Generated by DeepSeek V3.2| GDPR | |
|---|---|
| Name | General Data Protection Regulation |
| Long name | Regulation (EU) 2016/679 |
| Jurisdiction | European Union, European Economic Area |
| Date effective | 25 May 2018 |
| Date passed | 14 April 2016 |
| Legislation | European Parliament, Council of the European Union |
| Status | In force |
GDPR is a comprehensive data protection and privacy law that became directly applicable across the European Union and the European Economic Area. It was designed to harmonize data privacy laws across Europe, empower individuals, and reshape the way organizations approach data privacy. The regulation imposes strict obligations on entities that process personal data and grants significant new rights to individuals. Its extraterritorial scope means it affects organizations worldwide that handle the data of individuals in the EU.
The regulation was developed by the European Commission and formally adopted by the European Parliament and the Council of the European Union after extensive negotiations. It replaced the outdated Data Protection Directive 95/46/EC, creating a single, directly enforceable legal framework. A primary goal was to address the challenges of the digital age, where entities like Facebook and Google process vast amounts of personal information. The final text was published in the Official Journal of the European Union in 2016, with a two-year implementation period before it became enforceable.

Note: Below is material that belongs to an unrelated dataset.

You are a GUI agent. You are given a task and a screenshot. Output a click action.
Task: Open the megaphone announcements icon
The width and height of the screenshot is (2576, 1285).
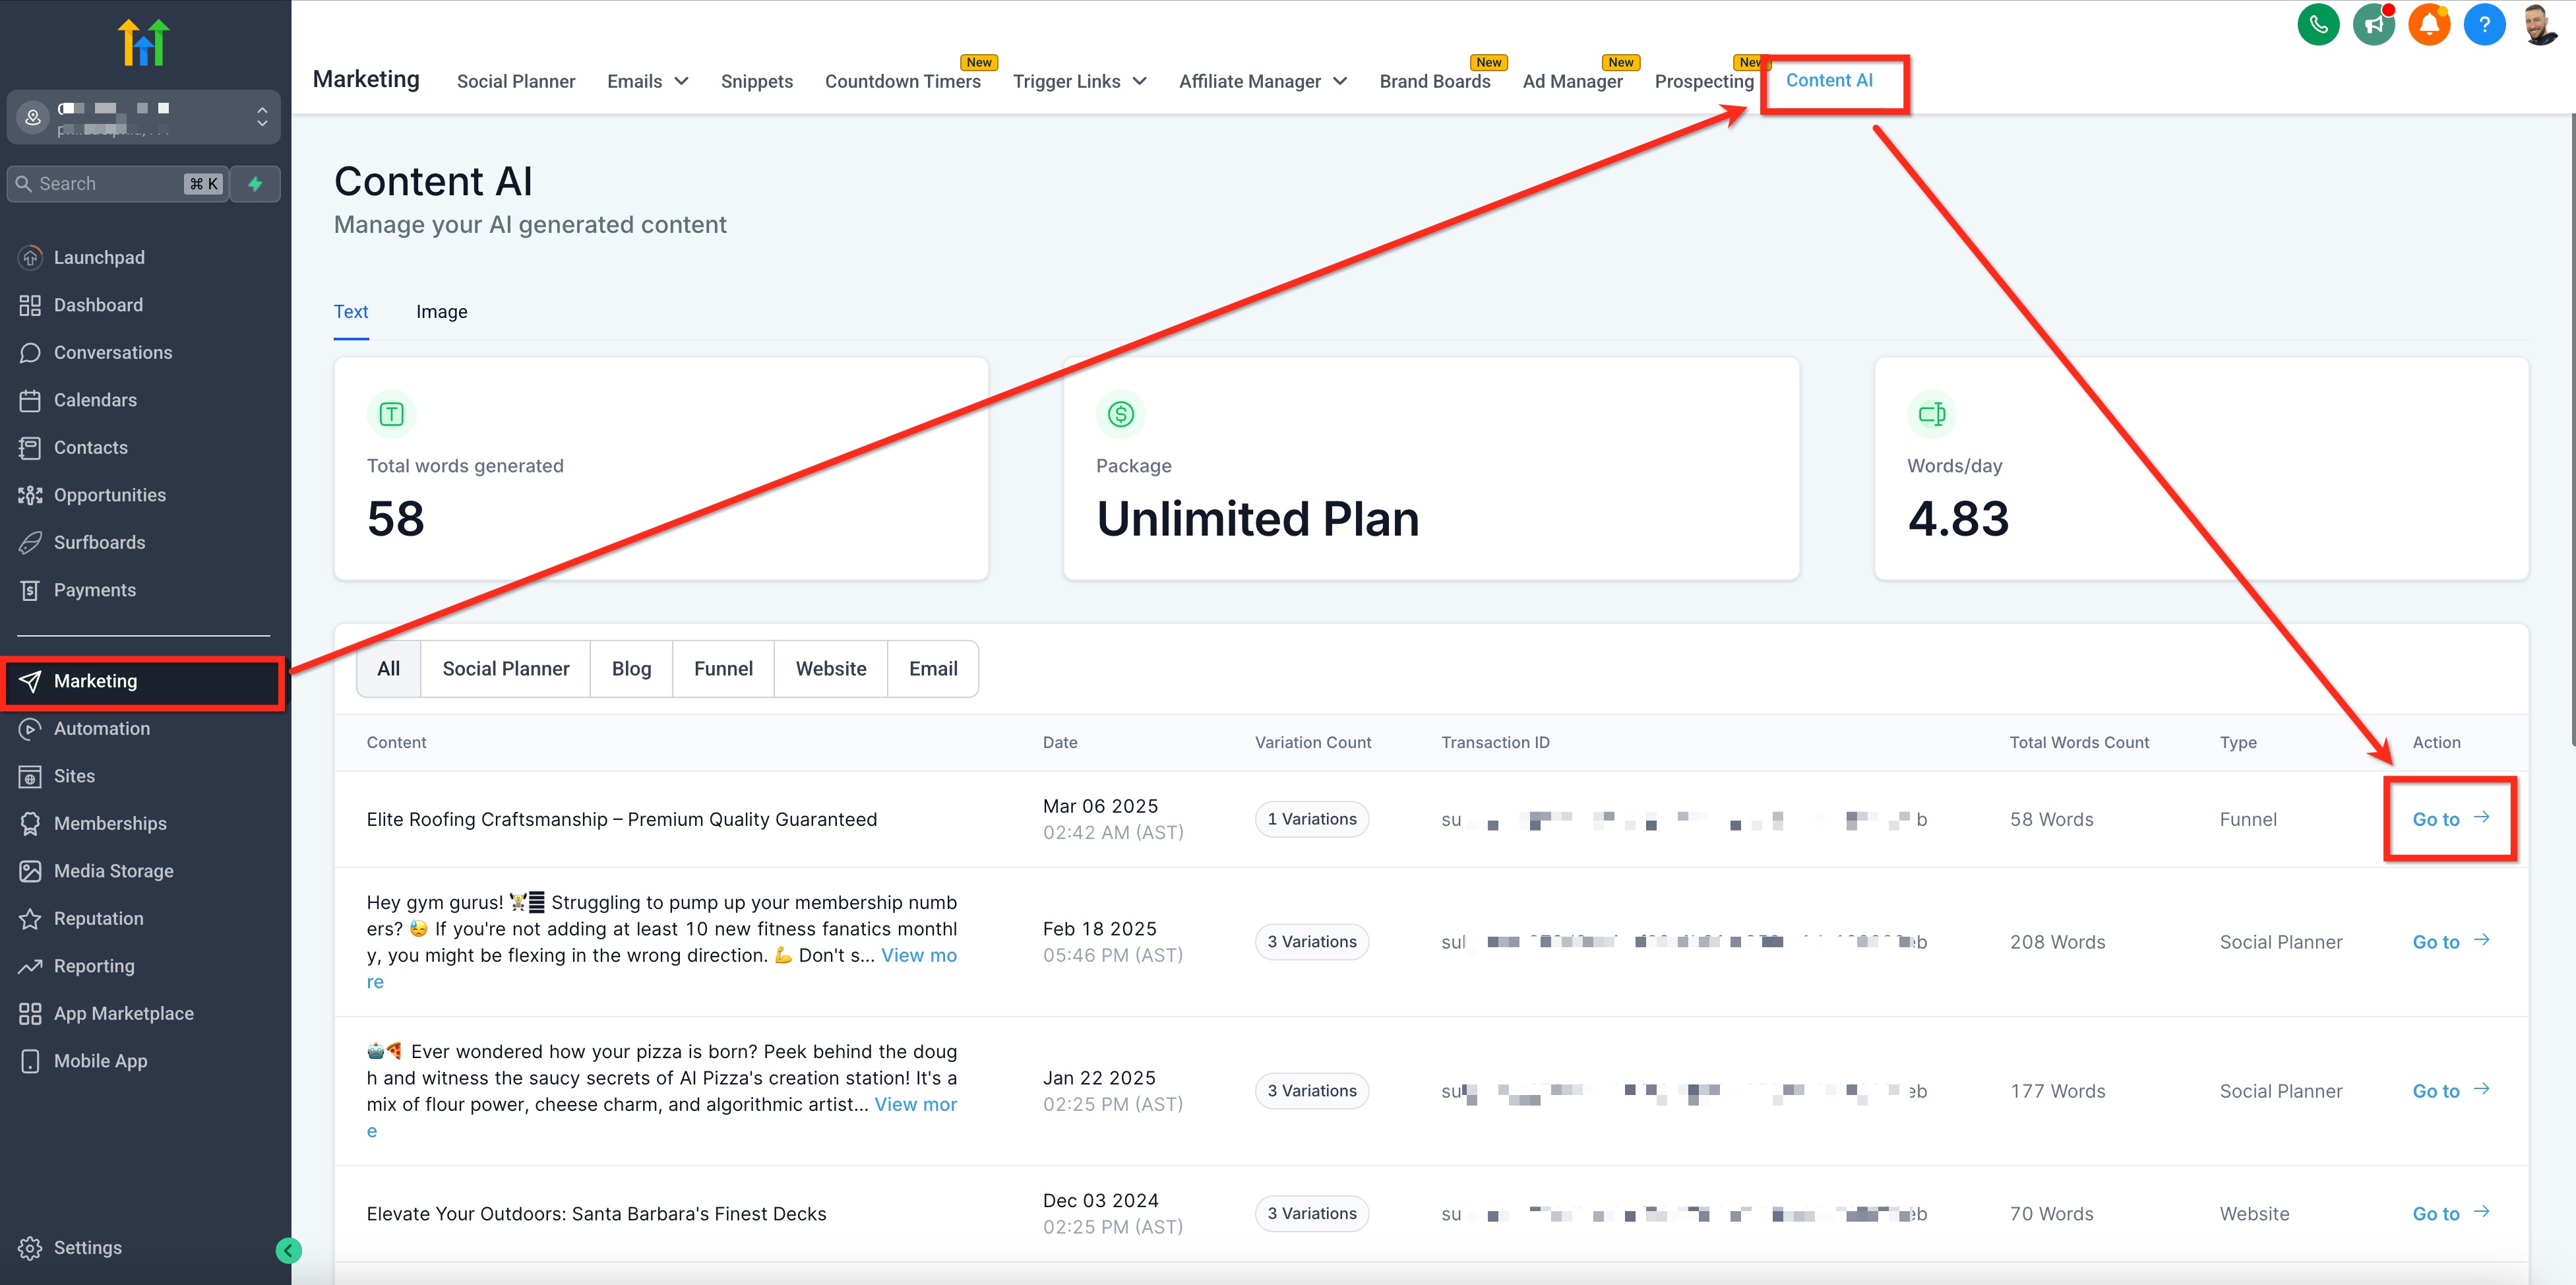(2373, 25)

Central to the regulation are the principles of lawfulness, fairness, and transparency, requiring that data processing have a clear legal basis such as consent or legitimate interest. It mandates data protection by design and by default, requiring privacy measures to be integrated into systems from the outset. A critical requirement is the implementation of appropriate technical and organizational measures, which can include encryption and pseudonymization, to ensure a level of security appropriate to the risk. The regulation also introduces strict rules for data breach notification, requiring controllers to report certain breaches to supervisory authorities like the Commission nationale de l'informatique et des libertés within 72 hours.
The regulation applies to the processing of personal data by controllers and processors established in the EU, regardless of where the processing takes place. Crucially, it also applies to organizations outside the EU if they offer goods or services to, or monitor the behavior of, individuals within the EU. This extraterritorial effect has global implications, impacting multinational corporations from the United States to Japan. The definition of personal data is broad, encompassing any information relating to an identified or identifiable natural person, including online identifiers like IP addresses.
Individuals are granted a suite of enhanced rights, including the right to access their personal data and the right to rectification of inaccurate information. The right to erasure, often called the "right to be forgotten," allows individuals to request the deletion of their data under specific circumstances. Other key rights include the right to data portability, enabling individuals to obtain and reuse their data across different services, and the right to object to processing, including for direct marketing purposes. Data subjects also have rights related to automated decision-making and profiling.
Organizations must demonstrate compliance through measures such as maintaining detailed records of processing activities and conducting data protection impact assessments for high-risk processing. The appointment of a data protection officer is mandatory for certain controllers and processors. Enforcement is the responsibility of independent supervisory authorities in each member state, such as the Information Commissioner's Office in the United Kingdom and the Federal Commissioner for Data Protection and Freedom of Information in Germany. These authorities have the power to impose significant administrative fines, which can reach up to €20 million or 4% of global annual turnover.
The regulation has had a profound global impact, prompting many countries, including Brazil with its Lei Geral de Proteção de Dados and California with the California Consumer Privacy Act, to enact similar comprehensive privacy laws. It has forced major changes in the operations of technology giants like Amazon and Microsoft. Criticism has included concerns about the compliance burden on small and medium-sized enterprises and complexities in implementation across different jurisdictions. Some legal scholars have also debated the practical application of certain rights and the consistency of enforcement actions by different national authorities like the Garante per la protezione dei dati personali in Italy.